I'll try to add something to this from the field of semantics within linguistics. I'm not a semantics expert, so if anyone with more experience wants to correct me, please do. (This is also probably why this answer is so painfully syntax/grammaticalization-focused.)
First, I'll attempt to answer the question as posed for well-formed sentences.
There's actually a theory of semantics that tries to carry out this hypothesis, called truth-conditional semantics (this is actually the theory that I learned in class). It's implemented in a far subtler manner than your question frames, however.
In truth-conditional semantics, everything is a function from tuples of entities (people, places, things, ideas, truth values, abstract 137-dimensional entities, whatever) to truth values. Nouns, verbs, adjectives, everything:
- Nouns are functions that map everything they describe to
True
, and everything else to False
. For example, "sandwich" is a function that maps every thing you can call a "sandwich" to True
, and everything else to False
. Two pieces of bread with mayonnaise between them? If you want to call that a sandwich, the function denoted by "sandwich" maps to True
for you. A drawing of a sandwich? If you want to call that a sandwich, that maps to True
for you. A pop tart? If you want to call that a sandwich, you'll burn in hell for infinite infinities, but that maps to True
for you.
- Verbs that can take a direct or indirect object are the reason why the definition says "tuples of entities" rather than just "entities". For example, "removes" is a verb that maps triples (or pairs) of things to a truth value; "x removes y from z" returns a truth value that is only true when all of x, y, and z fit this situation. Therefore, the triple (a shovel, dirt, the ground) gets mapped to true, but (the ground, a shovel, dirt) does not.

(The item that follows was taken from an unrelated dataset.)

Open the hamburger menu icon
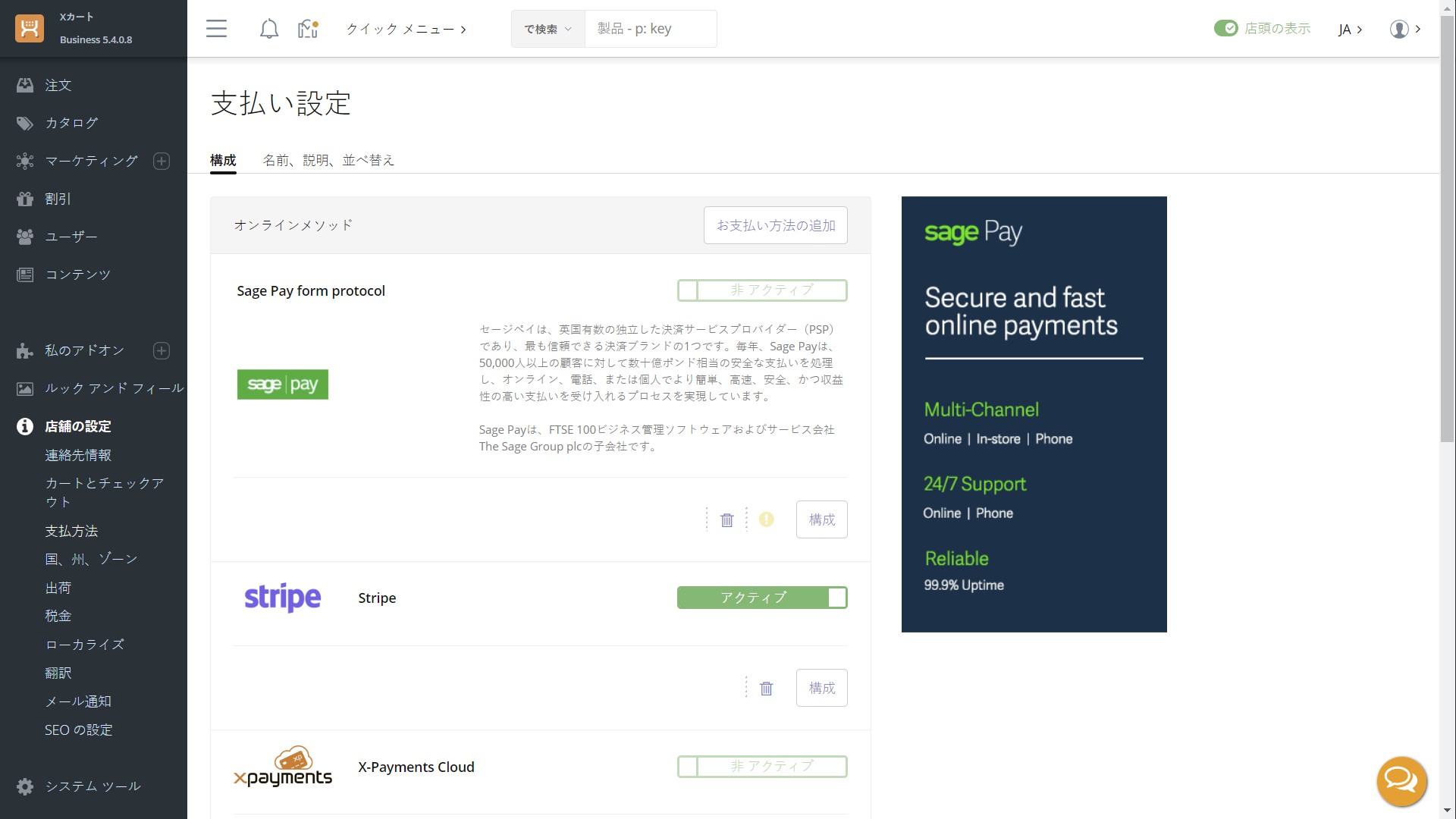Image resolution: width=1456 pixels, height=819 pixels. tap(216, 29)
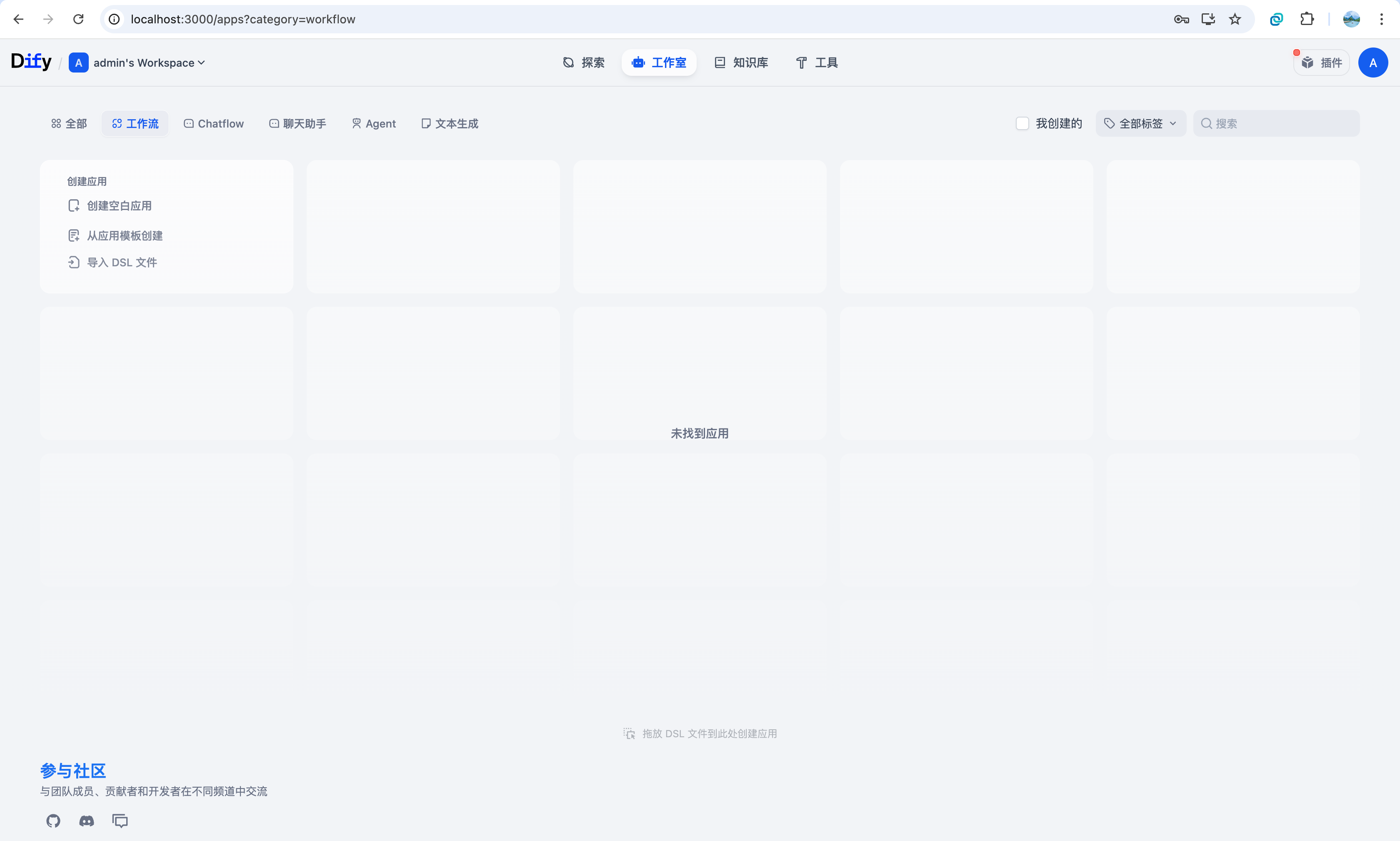
Task: Open the Discord community icon
Action: pos(87,821)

(Wait, aren't nouns functions too?)
(Yes. Functions can be applied to functions. Long story.)
And what about entire sentences? In both syntax and semantics, sentences can be written in a tree structure:

English comes with rules about how to compose each node from its children -- for example, the QP's value is the outcome of the function in the D node applied to the function in the NP node -- and the sentence's (the S node's) value is the outcome of the VP function applied to the QP function.
Since VPs return truth values, this means sentences *are* truth values.
What about questions and commands? A Google Scholar search was unfruitful, so I'm only speculating here. A common theory of syntax says that both are actually normal declarative sentences in disguise, with some transformations to make it into a question or command due to an invisible word influencing the sentence. This isn't really a complete answer; we don't know what that invisible word does with the truth condition.
As a very unsophisticated hypothesis, consider the following:
(1) I wonder if it will rain tomorrow.
(2) I wonder, will it rain tomorrow?
(3) *I wonder it will rain tomorrow.
In (1), "wonder" takes ("I", "if it will rain tomorrow") as its argument tuple. In (2), it takes ("I", "will it rain tomorrow?") as its argument tuple. This may be evidence that "will it rain tomorrow?" and "if it will rain tomorrow" have the same value, and neither of these values are truth conditions. Further supporting that questions and the if-clause in (1) aren't truth conditions, (3), where we plugged in a truth condition, is ungrammatical.
I can't come up with a similar example for commands. But, since the asker was asking about a statement about all sentences, it should be enough to show that some well-formed sentences don't have truth conditions as their values.
Next, I'll address some issues in your rebuttals to why questions are still truth values.
what I just uttered has come out of the truth hood which indicates that I don't know your name, so in this case, the sentence I uttered is a by product of the truth I have
Ooh, juicy, we're flipping straight from the most formal of semantics into pragmatics. The study of conversational implicatures takes care of this -- conversational implicatures are ideas that aren't directly implied by what you say (e.g. "X is a square" must always imply "X is a rectangle"), but rather by what you say if you're obeying certain social rules about conversation. I can totally ask someone "what is your name?" and already know their name; if I do, however, I'm either joking or being weird. As far as linguists studying the meaning of a sentence are concerned, that social consequence doesn't matter in determining the semantics of the sentence itself.
If in your own personal philosophical ventures, however, you would like to count that social consequence as a valid contributor to meaning, I would agree that everything that can ever be said has a truth value attached to it. These social rules about conversation are so well-ingrained in our ideas that we make legal decisions based off of them, and therefore, you can't say a single thing without implying other things that must have truth values about the situation in which you're saying them -- at the very least, the truth that it's appropriate to say the thing you say.